Firstly, thanks for the many responses regarding the Okavango oil prospecting story we ran last week. We will keep our eyes on that situation and keep you apprised. For now, we expect plenty of posturing and bluster while the EVIL ONES determine whether there is sufficient oil to ruin yet another African ecosystem, bank the proceeds offshore and leave Africa’s people to pay the cost.
The video below is special for its rarity but also deeply disturbing to me. Does that make me a speciesist? That emaciated baby rhino carcass with no PROTECTIVE mom nearby probably tells another story …

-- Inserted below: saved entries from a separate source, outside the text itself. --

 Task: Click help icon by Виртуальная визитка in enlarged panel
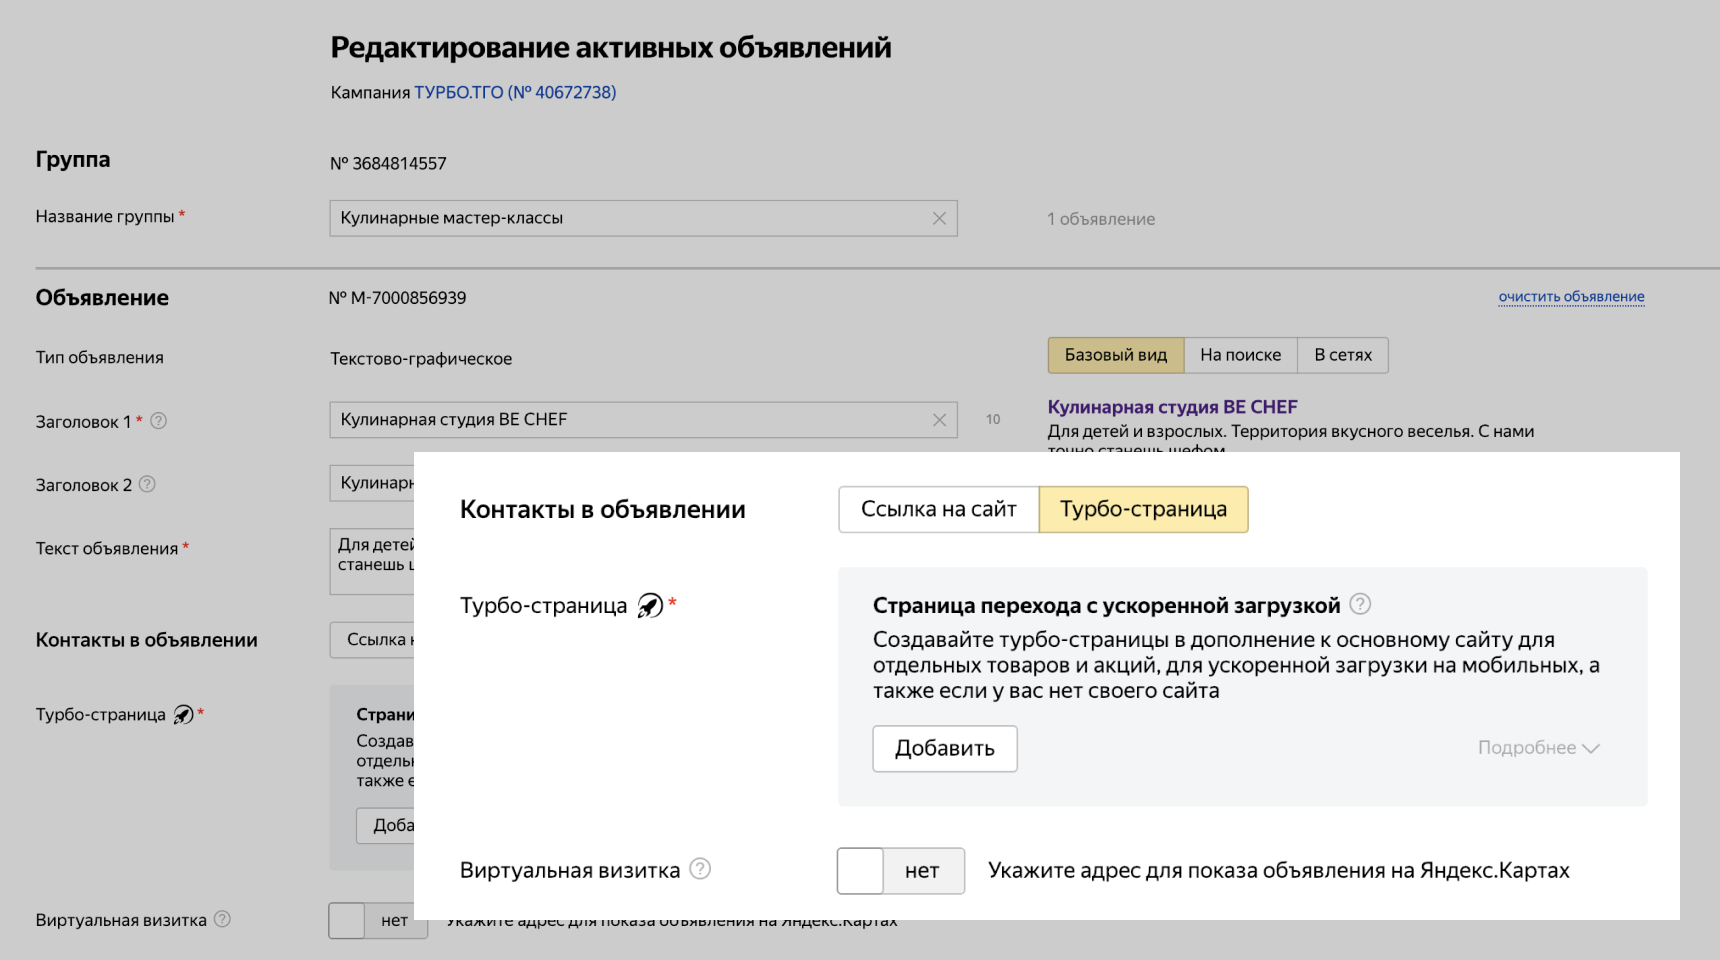tap(700, 869)
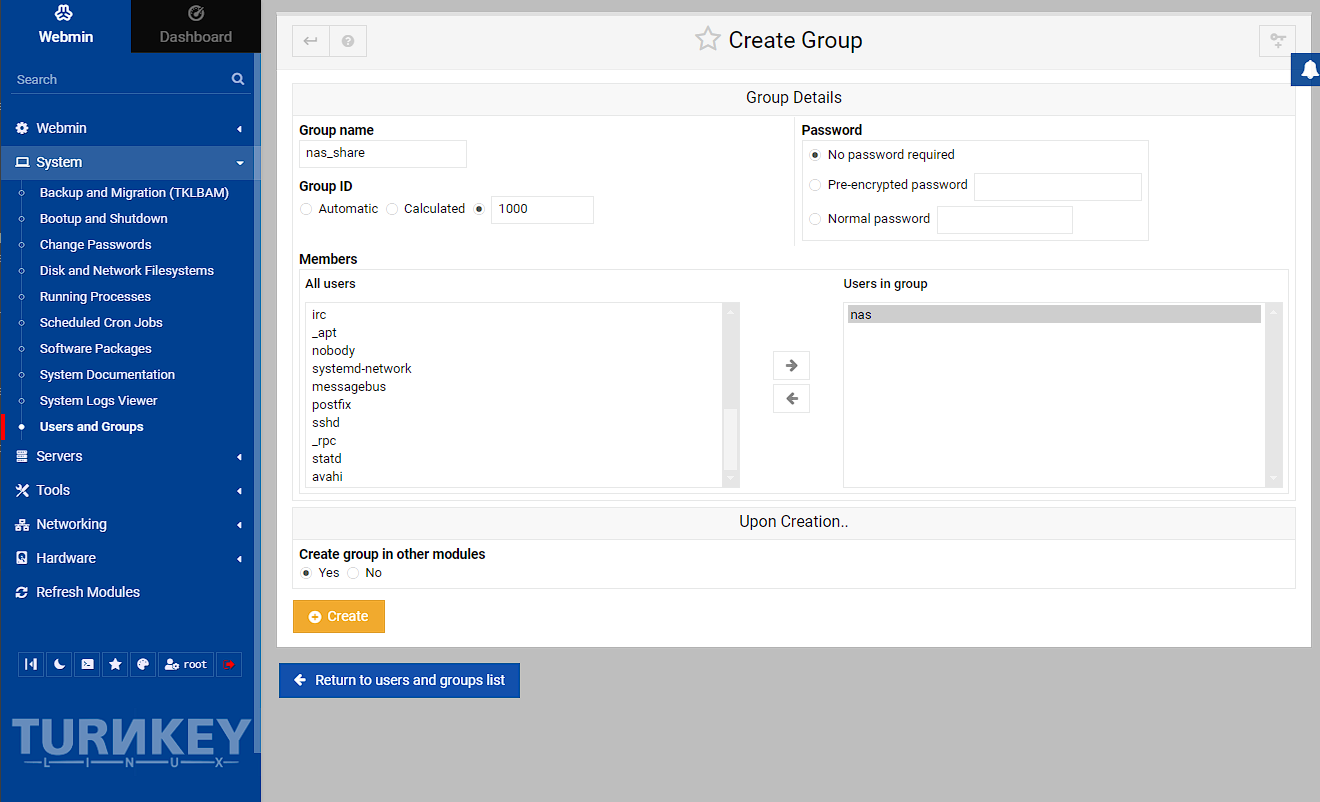The height and width of the screenshot is (802, 1320).
Task: Collapse the sidebar using the slider icon
Action: point(32,664)
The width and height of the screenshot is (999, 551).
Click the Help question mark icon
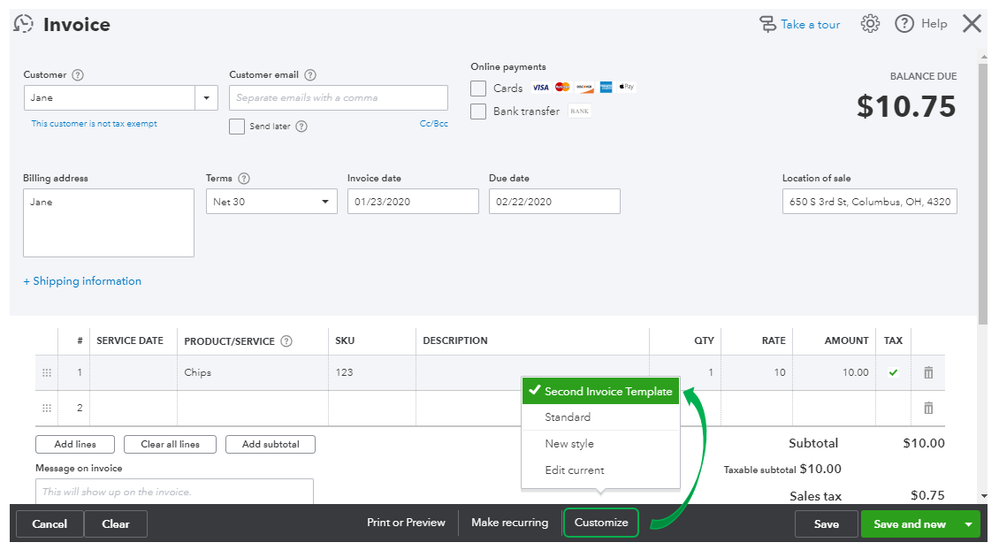pos(904,24)
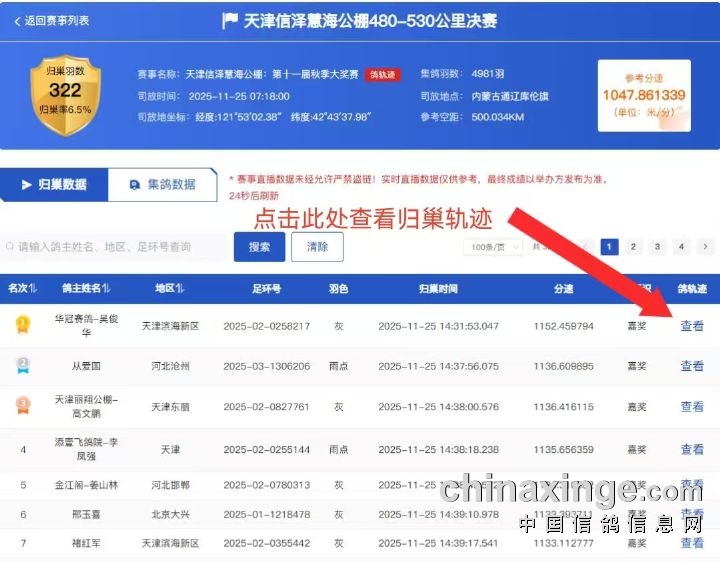
Task: Click the bronze medal icon for rank three
Action: 22,406
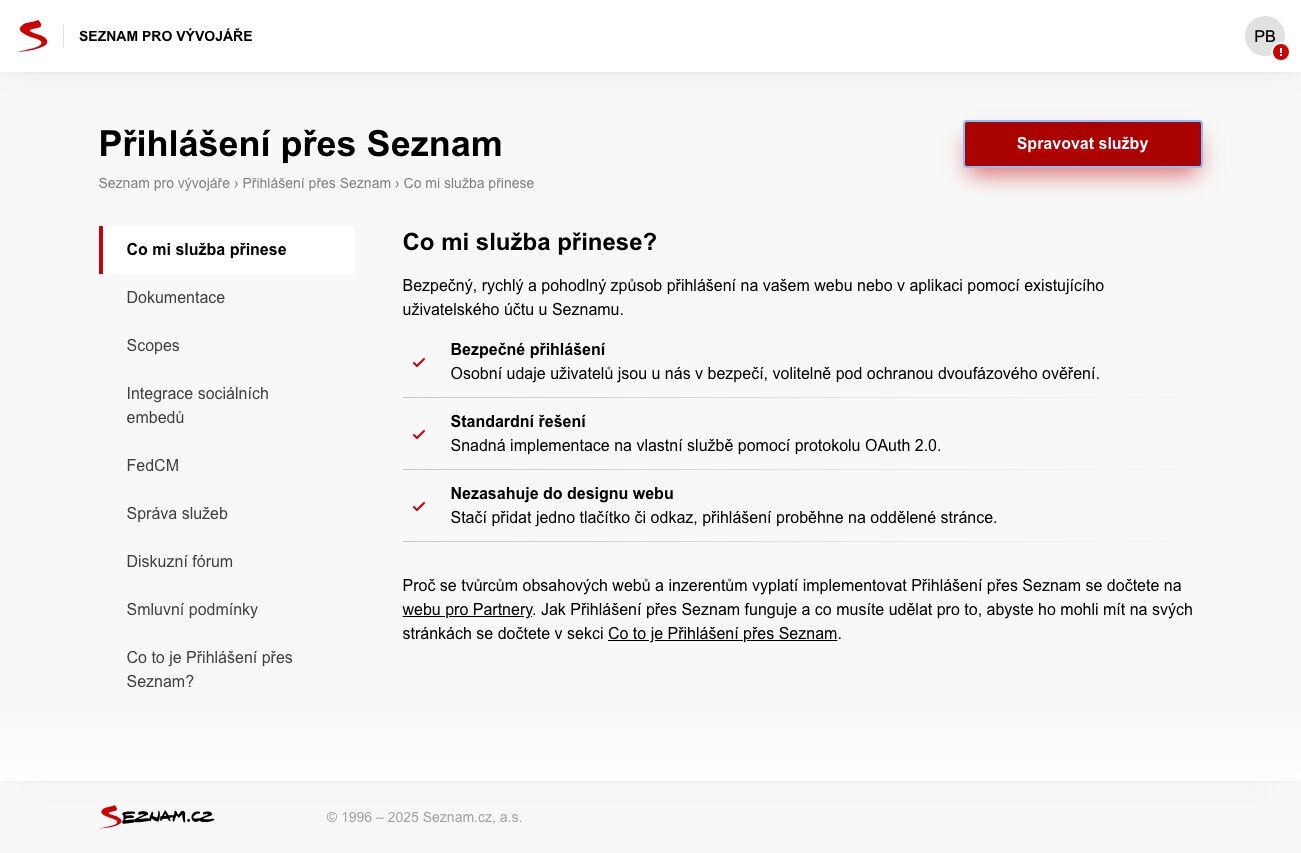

Our first story below is a carbon copy of what has happened to so many species. Add passionate collectors and the pet trade to insatiable Far East demand for wild species as food, medicine and status – and you have an industry where legal and illegal traders operate side by side and often HAND-IN-GLOVE. Interesting that a few reptile collectors (they use a fancier term) tried to distract from the message on our social media shares of this story with claims of incorrect facts. When challenged, they disappeared back into the shadows.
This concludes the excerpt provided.